En 'Aquella porta giratòria' relata su carrera como periodista a lo largo de 45 años

Ernest Alós

25 marc 2013 18 24 FOTO  ACN   Guma  Violeta El periodista Lluis Foix durant l entrevista amb l ACN 

25 marc 2013 18 24 FOTO  ACN   Guma  Violeta El periodista Lluis Foix durant l entrevista amb l ACN  / VIOLETA GUMA

El periodista Lluís Foix (Rocafort de Vallbona, 1943) ha sido galadonado con el premio Josep Pla de prosa en catalán por la segunda parte de sus memorias, titulada 'Aquella porta giratòria', en la que relata buena parte de sus 45 años de experiencia como periodista, especialmente durante los años 70 y 80, hasta su fugaz paso por la dirección de 'La Vanguardia' durante algunos meses de 1983.

Hoy en día una puerta giratoria es la vía directa que lleva de un gobierno a los consejos de administración de las empresas favorecidas por la gestión del político giratorio. Durante muchos años, era únicamente una puerta como la que da acceso al hotel (antes Ritz, hoy Palace) donde se entrega el premio Josep Pla conjuntamente con el Nadal desde 1968. O como la que (y de aquí viene el título) abría el paso a la histórica redacción de la calle Pelai de 'La Vanguardia', el rotativo donde Foix ha desarrollado toda su carrera periodística.

EL PRIMER VOLUMEN

Hace tres años, Foix sorprendió, en el marco de la ola de libros periodistas y escritores catalanes sobre sus recuerdos personales durante la posguerra y el franquismo, con sus memorias de infancia y juventud, 'La marinada sempre arriba'. Un libro de raigambre planiana, tanto por la calidad de la prosa como por el punto de vista del narrador, la mirada de un corresponsal viajado sobre un mundo rural, en su caso la Vall del Riu Corb, unas tierras de secano a caballo entre el Anoia y la Segarra.

'La marinada sempre arriba' recuperaba, para provecho tanto de quienes recordaban esas tiempos como de quienes necesitan descubrirlos a través de la lectura, los tiempos de escasez, represión, miseria pero también de esfuerzo, austeridad y contacto con la naturaleza y las tradiciones de los años 40 y 50, tanto en un ambiente rural como en la Barcelona a donde llegó con 16 años.
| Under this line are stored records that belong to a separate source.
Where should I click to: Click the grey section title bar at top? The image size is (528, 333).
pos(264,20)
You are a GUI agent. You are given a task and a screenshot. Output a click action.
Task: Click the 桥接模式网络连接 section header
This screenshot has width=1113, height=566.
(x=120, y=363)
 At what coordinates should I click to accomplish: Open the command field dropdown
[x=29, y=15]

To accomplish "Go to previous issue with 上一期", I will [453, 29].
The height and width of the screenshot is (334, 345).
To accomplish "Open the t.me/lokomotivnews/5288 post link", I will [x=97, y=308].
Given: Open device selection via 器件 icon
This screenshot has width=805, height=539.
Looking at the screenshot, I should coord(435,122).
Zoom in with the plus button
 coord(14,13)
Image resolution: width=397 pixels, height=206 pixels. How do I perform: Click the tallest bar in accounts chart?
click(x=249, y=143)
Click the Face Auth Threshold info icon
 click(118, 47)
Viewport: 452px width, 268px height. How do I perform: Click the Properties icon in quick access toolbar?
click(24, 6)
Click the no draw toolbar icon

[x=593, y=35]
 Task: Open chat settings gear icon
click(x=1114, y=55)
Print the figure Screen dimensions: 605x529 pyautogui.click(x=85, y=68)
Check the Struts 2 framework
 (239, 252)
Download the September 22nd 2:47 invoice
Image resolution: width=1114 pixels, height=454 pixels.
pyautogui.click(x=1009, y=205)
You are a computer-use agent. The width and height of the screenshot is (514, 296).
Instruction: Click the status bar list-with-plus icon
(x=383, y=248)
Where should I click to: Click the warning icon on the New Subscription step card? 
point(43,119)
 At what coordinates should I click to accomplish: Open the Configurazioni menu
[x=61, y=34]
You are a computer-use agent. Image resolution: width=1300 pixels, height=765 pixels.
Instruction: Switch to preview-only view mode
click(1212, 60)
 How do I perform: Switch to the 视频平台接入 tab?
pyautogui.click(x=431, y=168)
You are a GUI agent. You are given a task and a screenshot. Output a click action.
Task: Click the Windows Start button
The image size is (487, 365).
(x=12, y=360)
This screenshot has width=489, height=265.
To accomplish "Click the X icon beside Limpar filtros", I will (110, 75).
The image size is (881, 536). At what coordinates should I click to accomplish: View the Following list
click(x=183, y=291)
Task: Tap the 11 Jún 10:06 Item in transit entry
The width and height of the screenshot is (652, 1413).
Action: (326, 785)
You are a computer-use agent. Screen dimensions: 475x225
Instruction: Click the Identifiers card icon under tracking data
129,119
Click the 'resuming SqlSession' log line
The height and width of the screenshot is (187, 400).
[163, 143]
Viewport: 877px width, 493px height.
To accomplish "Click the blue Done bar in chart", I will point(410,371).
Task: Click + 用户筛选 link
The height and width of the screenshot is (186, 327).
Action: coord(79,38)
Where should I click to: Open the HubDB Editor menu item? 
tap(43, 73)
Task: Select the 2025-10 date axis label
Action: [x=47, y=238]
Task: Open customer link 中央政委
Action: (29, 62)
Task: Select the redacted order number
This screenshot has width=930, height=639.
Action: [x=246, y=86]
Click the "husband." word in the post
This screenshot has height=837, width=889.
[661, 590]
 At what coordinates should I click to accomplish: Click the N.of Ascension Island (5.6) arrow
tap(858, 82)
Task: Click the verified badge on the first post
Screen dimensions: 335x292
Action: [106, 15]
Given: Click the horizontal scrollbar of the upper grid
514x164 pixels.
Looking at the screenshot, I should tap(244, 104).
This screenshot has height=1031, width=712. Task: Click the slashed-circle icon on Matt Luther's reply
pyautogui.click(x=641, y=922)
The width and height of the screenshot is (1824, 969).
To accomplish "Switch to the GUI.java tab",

La continuación de ese primer volumen era un proyecto con rondaba las mesas de la editorial Columna con dificultades para darle salida por la extensión que un autor animado por las buenas críticas y una recepción del público superior a la prevista inicialmente les dio a la redacción de sus extensísimas experiencias profesionales. El Josep Pla ha sido finalmente la puerta adecuada para hacerlas llegar a las librerías con el apoyo adecuado (y una apropiada forma de relacionar a Foix con el escritor que da nombre al premio).

AÑOS 70 Y 80

La segunda parte de las memorias de Foix (por su marco temporal, los años 70 y 80, es de esperar que haya una tercera) va de su introducción juvenil en el rotativo como suplente de los traductores titulares y su ocupación a tiempo parcial como periodista durante el servicio militar hasta su accidentado paso por la dirección de 'La Vanguardia' en 1983. Según el jurado, su relato es "un espejo de las virtudes y los defectos del país" y "un homenaje auténtico a un periodismo de raza", combinado con retratos de personajes como Santiago Nadal u Horacio Sáenz Guerrero y la crónica de su actividad como corresponsal en Londres y Washington o como enviado especial a Afganistán o a Buenos Aires durante la guerra de las Malvinas.